I believe I understand everything exept this one statement which others have said in the past also. But the blades are FIXED at ONE ANGLE (say 4 or 5 degrees at tip) to the hub, so how can the 'angle of attack' ever change!? The blades don't twist. I always figured it was related to SPEED of the blades moving thru the air in rotation the way the air either 'falls off' the back side of the blades or 'wraps' around the back side of the blades??.
Of course, with a variable pitch blade system (which almost nobody has here) , this would make perfect sense. It also makes perfect sense with airplane wings in flight. But with fixed angle blades on windmills, this 'changing angle of attack' statement confuses me as it always has. But I understand everything else.
A couple RPMs before cutin, the blades are running faster than the design TSR. A little bit into stall, the blades are running slower than design TSR.

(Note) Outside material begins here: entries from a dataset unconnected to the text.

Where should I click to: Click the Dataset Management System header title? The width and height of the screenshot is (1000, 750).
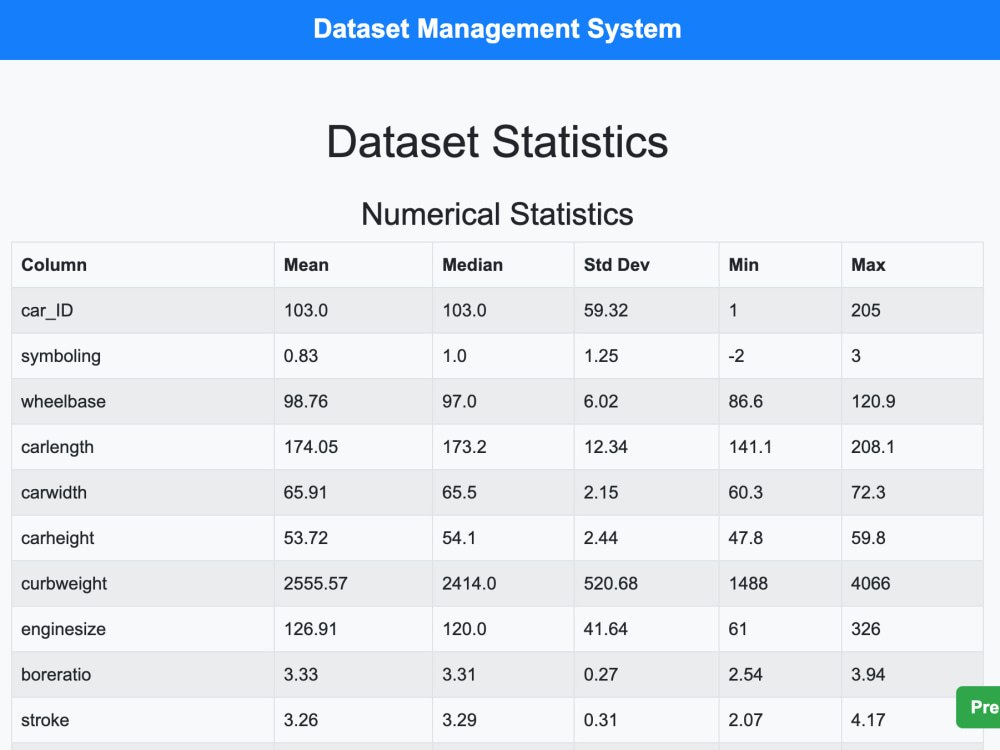point(497,29)
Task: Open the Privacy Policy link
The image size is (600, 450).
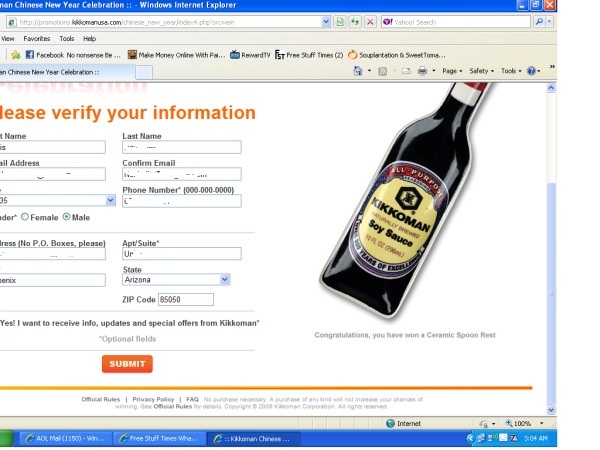Action: (x=153, y=399)
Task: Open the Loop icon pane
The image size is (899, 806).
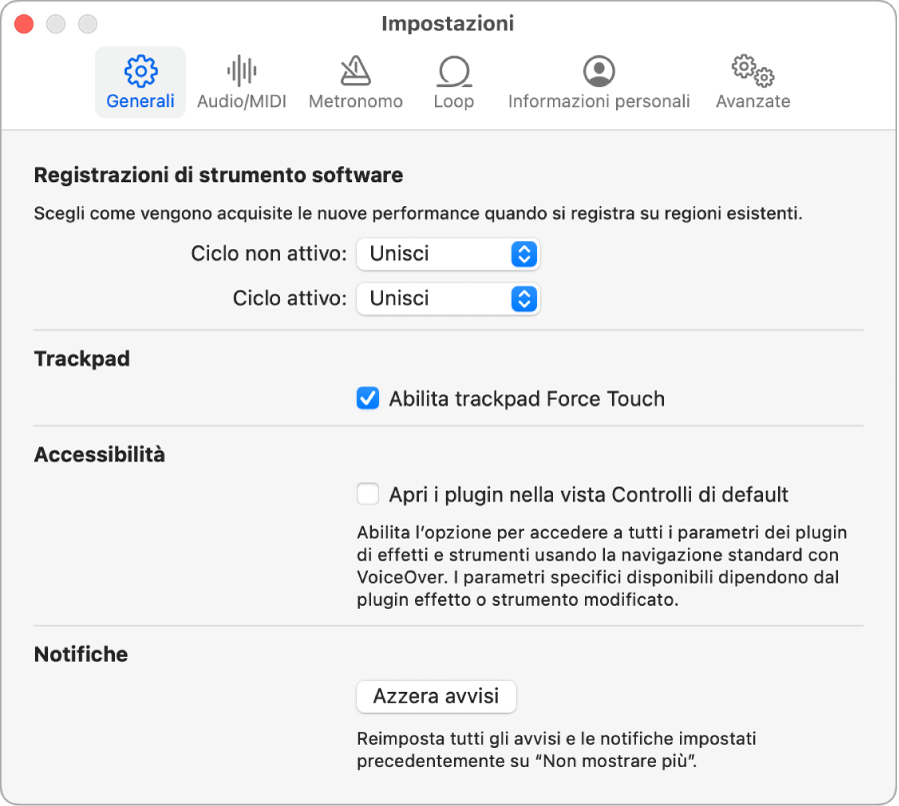Action: click(x=454, y=71)
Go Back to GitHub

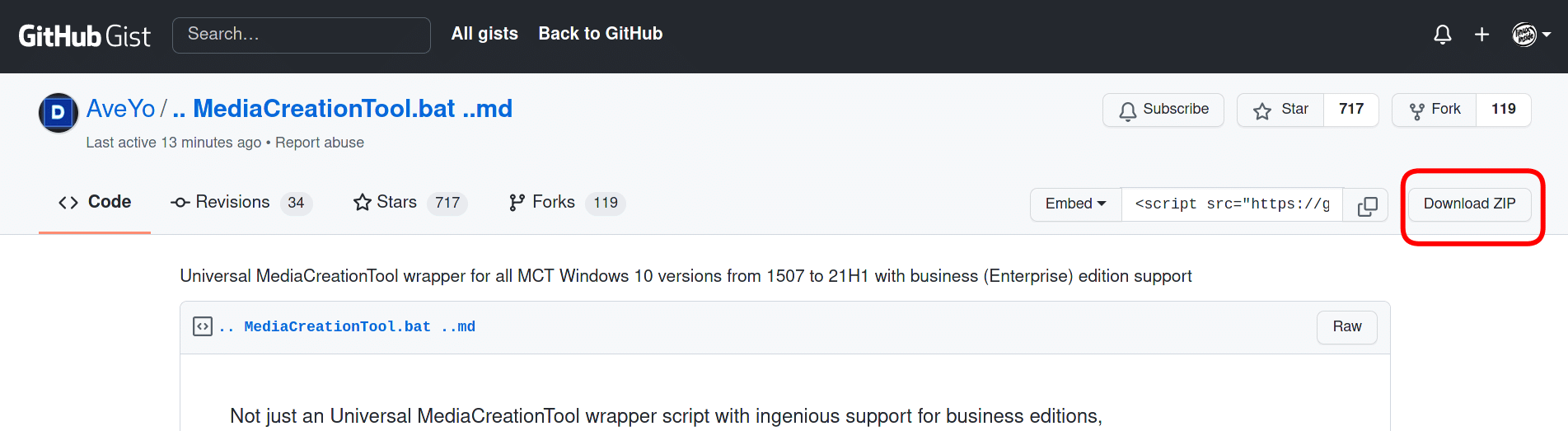coord(600,34)
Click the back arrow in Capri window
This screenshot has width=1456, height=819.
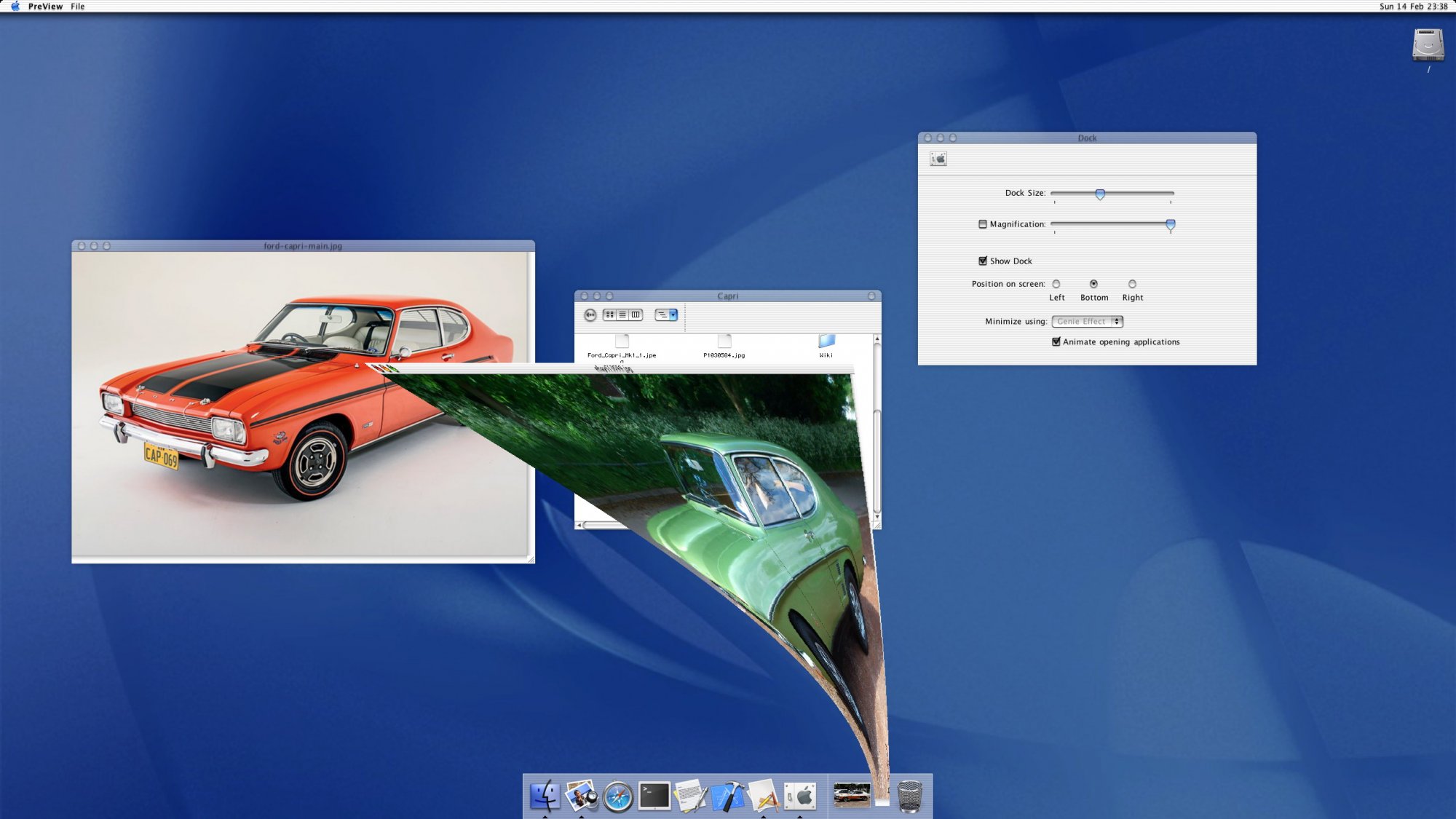coord(590,314)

The say 5 degrees at the tip is fixed, but the angle of attack is related to the RPM of the blade.
It sounded better in my head, G-[ Parent ]
The blades don't see the wind as you see it, they see a vector of the real wind and the component due to the blades rotating typically 6 times wind speed at the tip.
That is why the things have extreme difficulty starting from standstill. The angle of attack from the wind alone is over 80 deg and stall starts about 12 deg.
As the blades pick up speed the apparent wind moves round to far nearer the blade flying direction and at the maximum power point the angle of attack will be about 4 deg. As you slow the prop the apparent wind comes more into the direction of the true wind and at about 12deg angle of attack you start to stall.